**WHAT THE TASK REQUIRES:**
Copy the items below word for word, leaving nothing out and changing nothing.

**Dataset items:**
╔══

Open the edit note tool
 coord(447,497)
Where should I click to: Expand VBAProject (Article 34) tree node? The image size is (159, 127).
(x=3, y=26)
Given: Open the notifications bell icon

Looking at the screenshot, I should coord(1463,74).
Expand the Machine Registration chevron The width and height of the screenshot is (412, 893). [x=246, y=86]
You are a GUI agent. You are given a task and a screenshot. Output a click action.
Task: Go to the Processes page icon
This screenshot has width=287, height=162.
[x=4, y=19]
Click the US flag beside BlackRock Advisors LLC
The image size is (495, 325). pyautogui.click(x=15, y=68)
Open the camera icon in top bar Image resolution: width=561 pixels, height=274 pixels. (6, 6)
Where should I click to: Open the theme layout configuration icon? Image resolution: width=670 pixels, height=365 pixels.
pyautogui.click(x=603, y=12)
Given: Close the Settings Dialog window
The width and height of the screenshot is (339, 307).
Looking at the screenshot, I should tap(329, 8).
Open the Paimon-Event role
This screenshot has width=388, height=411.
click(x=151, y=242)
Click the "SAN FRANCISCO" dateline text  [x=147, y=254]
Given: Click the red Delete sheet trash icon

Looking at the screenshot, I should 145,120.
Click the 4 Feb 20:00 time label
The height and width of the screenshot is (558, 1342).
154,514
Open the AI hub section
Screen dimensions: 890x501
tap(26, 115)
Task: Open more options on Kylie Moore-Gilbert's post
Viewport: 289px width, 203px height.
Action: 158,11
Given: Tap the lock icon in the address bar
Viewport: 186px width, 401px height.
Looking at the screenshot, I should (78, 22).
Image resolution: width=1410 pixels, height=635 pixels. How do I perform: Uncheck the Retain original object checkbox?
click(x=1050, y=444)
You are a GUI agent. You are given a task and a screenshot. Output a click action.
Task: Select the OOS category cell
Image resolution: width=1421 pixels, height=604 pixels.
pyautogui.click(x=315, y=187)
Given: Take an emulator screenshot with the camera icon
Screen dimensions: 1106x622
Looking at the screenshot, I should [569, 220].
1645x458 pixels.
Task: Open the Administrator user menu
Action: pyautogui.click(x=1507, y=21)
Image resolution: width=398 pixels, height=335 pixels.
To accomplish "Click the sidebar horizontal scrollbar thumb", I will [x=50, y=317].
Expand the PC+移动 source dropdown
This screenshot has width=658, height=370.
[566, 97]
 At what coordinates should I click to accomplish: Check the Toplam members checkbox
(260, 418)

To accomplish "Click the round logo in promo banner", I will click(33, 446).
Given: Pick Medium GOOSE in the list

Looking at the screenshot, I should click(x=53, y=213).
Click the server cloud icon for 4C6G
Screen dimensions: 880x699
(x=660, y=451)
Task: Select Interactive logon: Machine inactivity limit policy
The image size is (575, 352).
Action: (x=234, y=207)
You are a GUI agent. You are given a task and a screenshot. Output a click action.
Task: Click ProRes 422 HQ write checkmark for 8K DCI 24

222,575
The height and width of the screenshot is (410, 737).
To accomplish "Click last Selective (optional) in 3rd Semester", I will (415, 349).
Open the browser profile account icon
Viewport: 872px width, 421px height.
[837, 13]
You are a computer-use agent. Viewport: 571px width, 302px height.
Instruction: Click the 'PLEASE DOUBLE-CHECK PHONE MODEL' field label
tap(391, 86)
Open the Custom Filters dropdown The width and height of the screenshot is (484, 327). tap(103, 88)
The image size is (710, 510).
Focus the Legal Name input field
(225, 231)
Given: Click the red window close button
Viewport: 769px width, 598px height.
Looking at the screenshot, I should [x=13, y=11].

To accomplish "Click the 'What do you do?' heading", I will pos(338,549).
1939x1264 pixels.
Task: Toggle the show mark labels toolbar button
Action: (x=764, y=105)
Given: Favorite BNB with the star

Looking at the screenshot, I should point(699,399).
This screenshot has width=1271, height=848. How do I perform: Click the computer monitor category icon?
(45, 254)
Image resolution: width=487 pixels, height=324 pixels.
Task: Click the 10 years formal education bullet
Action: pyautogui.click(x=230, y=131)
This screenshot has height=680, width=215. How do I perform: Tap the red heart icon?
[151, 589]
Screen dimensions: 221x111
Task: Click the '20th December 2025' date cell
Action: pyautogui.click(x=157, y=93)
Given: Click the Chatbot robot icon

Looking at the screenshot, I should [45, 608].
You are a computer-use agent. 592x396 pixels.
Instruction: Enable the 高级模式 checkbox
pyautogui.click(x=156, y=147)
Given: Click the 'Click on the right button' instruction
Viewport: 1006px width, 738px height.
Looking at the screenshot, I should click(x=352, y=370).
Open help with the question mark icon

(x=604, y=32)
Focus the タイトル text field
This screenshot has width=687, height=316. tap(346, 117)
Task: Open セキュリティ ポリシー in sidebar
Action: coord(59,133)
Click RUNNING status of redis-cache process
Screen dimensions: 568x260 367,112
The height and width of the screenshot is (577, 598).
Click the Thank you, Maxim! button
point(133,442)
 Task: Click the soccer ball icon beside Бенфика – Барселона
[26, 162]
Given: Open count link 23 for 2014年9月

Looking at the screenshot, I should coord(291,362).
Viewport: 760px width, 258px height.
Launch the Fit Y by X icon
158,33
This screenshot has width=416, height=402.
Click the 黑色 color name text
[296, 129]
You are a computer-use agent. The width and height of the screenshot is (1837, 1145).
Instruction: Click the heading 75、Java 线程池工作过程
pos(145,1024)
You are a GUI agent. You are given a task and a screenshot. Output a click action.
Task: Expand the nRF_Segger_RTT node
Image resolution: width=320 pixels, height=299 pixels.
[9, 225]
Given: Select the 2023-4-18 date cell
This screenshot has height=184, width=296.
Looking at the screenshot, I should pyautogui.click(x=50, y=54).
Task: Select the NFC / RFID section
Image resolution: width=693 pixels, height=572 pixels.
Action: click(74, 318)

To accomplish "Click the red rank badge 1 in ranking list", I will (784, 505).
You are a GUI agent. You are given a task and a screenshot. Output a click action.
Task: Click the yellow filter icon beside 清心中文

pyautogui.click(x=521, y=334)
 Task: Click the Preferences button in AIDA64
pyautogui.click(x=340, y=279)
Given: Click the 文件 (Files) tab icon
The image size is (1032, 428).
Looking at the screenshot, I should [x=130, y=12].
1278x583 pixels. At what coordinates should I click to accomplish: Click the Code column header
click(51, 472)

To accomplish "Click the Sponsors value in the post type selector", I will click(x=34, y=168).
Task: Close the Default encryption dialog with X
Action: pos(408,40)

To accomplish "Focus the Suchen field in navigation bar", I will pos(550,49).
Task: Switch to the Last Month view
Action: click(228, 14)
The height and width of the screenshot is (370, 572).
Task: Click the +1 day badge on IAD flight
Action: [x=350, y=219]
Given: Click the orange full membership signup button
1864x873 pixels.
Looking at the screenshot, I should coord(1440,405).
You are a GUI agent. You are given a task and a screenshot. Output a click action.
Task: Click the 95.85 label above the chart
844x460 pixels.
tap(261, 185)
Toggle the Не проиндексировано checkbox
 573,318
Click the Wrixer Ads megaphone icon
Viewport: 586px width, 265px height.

╚══

**SOLUTION FOR THIS EXERCISE:**
Open the edit note tool
 coord(447,497)
Where should I click to: Expand VBAProject (Article 34) tree node? The image size is (159, 127).
(x=3, y=26)
Given: Open the notifications bell icon

Looking at the screenshot, I should coord(1463,74).
Expand the Machine Registration chevron The width and height of the screenshot is (412, 893). [x=246, y=86]
You are a GUI agent. You are given a task and a screenshot. Output a click action.
Task: Go to the Processes page icon
This screenshot has width=287, height=162.
[x=4, y=19]
Click the US flag beside BlackRock Advisors LLC
The image size is (495, 325). pyautogui.click(x=15, y=68)
Open the camera icon in top bar Image resolution: width=561 pixels, height=274 pixels. (6, 6)
Where should I click to: Open the theme layout configuration icon? Image resolution: width=670 pixels, height=365 pixels.
pyautogui.click(x=603, y=12)
Given: Close the Settings Dialog window
The width and height of the screenshot is (339, 307).
Looking at the screenshot, I should tap(329, 8).
Open the Paimon-Event role
This screenshot has width=388, height=411.
click(x=151, y=242)
Click the "SAN FRANCISCO" dateline text  [x=147, y=254]
Given: Click the red Delete sheet trash icon

Looking at the screenshot, I should 145,120.
Click the 4 Feb 20:00 time label
The height and width of the screenshot is (558, 1342).
154,514
Open the AI hub section
Screen dimensions: 890x501
tap(26, 115)
Task: Open more options on Kylie Moore-Gilbert's post
Viewport: 289px width, 203px height.
Action: 158,11
Given: Tap the lock icon in the address bar
Viewport: 186px width, 401px height.
Looking at the screenshot, I should (78, 22).
Image resolution: width=1410 pixels, height=635 pixels. How do I perform: Uncheck the Retain original object checkbox?
click(x=1050, y=444)
You are a GUI agent. You are given a task and a screenshot. Output a click action.
Task: Select the OOS category cell
Image resolution: width=1421 pixels, height=604 pixels.
pyautogui.click(x=315, y=187)
Given: Take an emulator screenshot with the camera icon
Screen dimensions: 1106x622
Looking at the screenshot, I should [569, 220].
1645x458 pixels.
Task: Open the Administrator user menu
Action: pyautogui.click(x=1507, y=21)
Image resolution: width=398 pixels, height=335 pixels.
To accomplish "Click the sidebar horizontal scrollbar thumb", I will [x=50, y=317].
Expand the PC+移动 source dropdown
This screenshot has width=658, height=370.
[566, 97]
 At what coordinates should I click to accomplish: Check the Toplam members checkbox
(260, 418)

To accomplish "Click the round logo in promo banner", I will click(33, 446).
Given: Pick Medium GOOSE in the list

Looking at the screenshot, I should click(x=53, y=213).
Click the server cloud icon for 4C6G
Screen dimensions: 880x699
(x=660, y=451)
Task: Select Interactive logon: Machine inactivity limit policy
The image size is (575, 352).
Action: (x=234, y=207)
You are a GUI agent. You are given a task and a screenshot. Output a click action.
Task: Click ProRes 422 HQ write checkmark for 8K DCI 24

222,575
The height and width of the screenshot is (410, 737).
To accomplish "Click last Selective (optional) in 3rd Semester", I will (415, 349).
Open the browser profile account icon
Viewport: 872px width, 421px height.
[837, 13]
You are a computer-use agent. Viewport: 571px width, 302px height.
Instruction: Click the 'PLEASE DOUBLE-CHECK PHONE MODEL' field label
tap(391, 86)
Open the Custom Filters dropdown The width and height of the screenshot is (484, 327). tap(103, 88)
The image size is (710, 510).
Focus the Legal Name input field
(225, 231)
Given: Click the red window close button
Viewport: 769px width, 598px height.
Looking at the screenshot, I should [x=13, y=11].

To accomplish "Click the 'What do you do?' heading", I will pos(338,549).
1939x1264 pixels.
Task: Toggle the show mark labels toolbar button
Action: (x=764, y=105)
Given: Favorite BNB with the star

Looking at the screenshot, I should point(699,399).
This screenshot has width=1271, height=848. How do I perform: Click the computer monitor category icon?
(45, 254)
Image resolution: width=487 pixels, height=324 pixels.
Task: Click the 10 years formal education bullet
Action: pyautogui.click(x=230, y=131)
This screenshot has height=680, width=215. How do I perform: Tap the red heart icon?
[151, 589]
Screen dimensions: 221x111
Task: Click the '20th December 2025' date cell
Action: pyautogui.click(x=157, y=93)
Given: Click the Chatbot robot icon

Looking at the screenshot, I should [45, 608].
You are a computer-use agent. 592x396 pixels.
Instruction: Enable the 高级模式 checkbox
pyautogui.click(x=156, y=147)
Given: Click the 'Click on the right button' instruction
Viewport: 1006px width, 738px height.
Looking at the screenshot, I should click(x=352, y=370).
Open help with the question mark icon

(x=604, y=32)
Focus the タイトル text field
This screenshot has width=687, height=316. tap(346, 117)
Task: Open セキュリティ ポリシー in sidebar
Action: coord(59,133)
Click RUNNING status of redis-cache process
Screen dimensions: 568x260 367,112
The height and width of the screenshot is (577, 598).
Click the Thank you, Maxim! button
point(133,442)
 Task: Click the soccer ball icon beside Бенфика – Барселона
[26, 162]
Given: Open count link 23 for 2014年9月

Looking at the screenshot, I should coord(291,362).
Viewport: 760px width, 258px height.
Launch the Fit Y by X icon
158,33
This screenshot has width=416, height=402.
Click the 黑色 color name text
[296, 129]
You are a computer-use agent. The width and height of the screenshot is (1837, 1145).
Instruction: Click the heading 75、Java 线程池工作过程
pos(145,1024)
You are a GUI agent. You are given a task and a screenshot. Output a click action.
Task: Expand the nRF_Segger_RTT node
Image resolution: width=320 pixels, height=299 pixels.
[9, 225]
Given: Select the 2023-4-18 date cell
This screenshot has height=184, width=296.
Looking at the screenshot, I should pyautogui.click(x=50, y=54).
Task: Select the NFC / RFID section
Image resolution: width=693 pixels, height=572 pixels.
Action: click(74, 318)

To accomplish "Click the red rank badge 1 in ranking list", I will (784, 505).
You are a GUI agent. You are given a task and a screenshot. Output a click action.
Task: Click the yellow filter icon beside 清心中文

pyautogui.click(x=521, y=334)
 Task: Click the Preferences button in AIDA64
pyautogui.click(x=340, y=279)
Given: Click the 文件 (Files) tab icon
The image size is (1032, 428).
Looking at the screenshot, I should [x=130, y=12].
1278x583 pixels. At what coordinates should I click to accomplish: Click the Code column header
click(51, 472)

To accomplish "Click the Sponsors value in the post type selector", I will click(x=34, y=168).
Task: Close the Default encryption dialog with X
Action: pos(408,40)

To accomplish "Focus the Suchen field in navigation bar", I will pos(550,49).
Task: Switch to the Last Month view
Action: click(228, 14)
The height and width of the screenshot is (370, 572).
Task: Click the +1 day badge on IAD flight
Action: [x=350, y=219]
Given: Click the orange full membership signup button
1864x873 pixels.
Looking at the screenshot, I should coord(1440,405).
You are a GUI agent. You are given a task and a screenshot. Output a click action.
Task: Click the 95.85 label above the chart
844x460 pixels.
tap(261, 185)
Toggle the Не проиндексировано checkbox
 573,318
Click the Wrixer Ads megaphone icon
Viewport: 586px width, 265px height.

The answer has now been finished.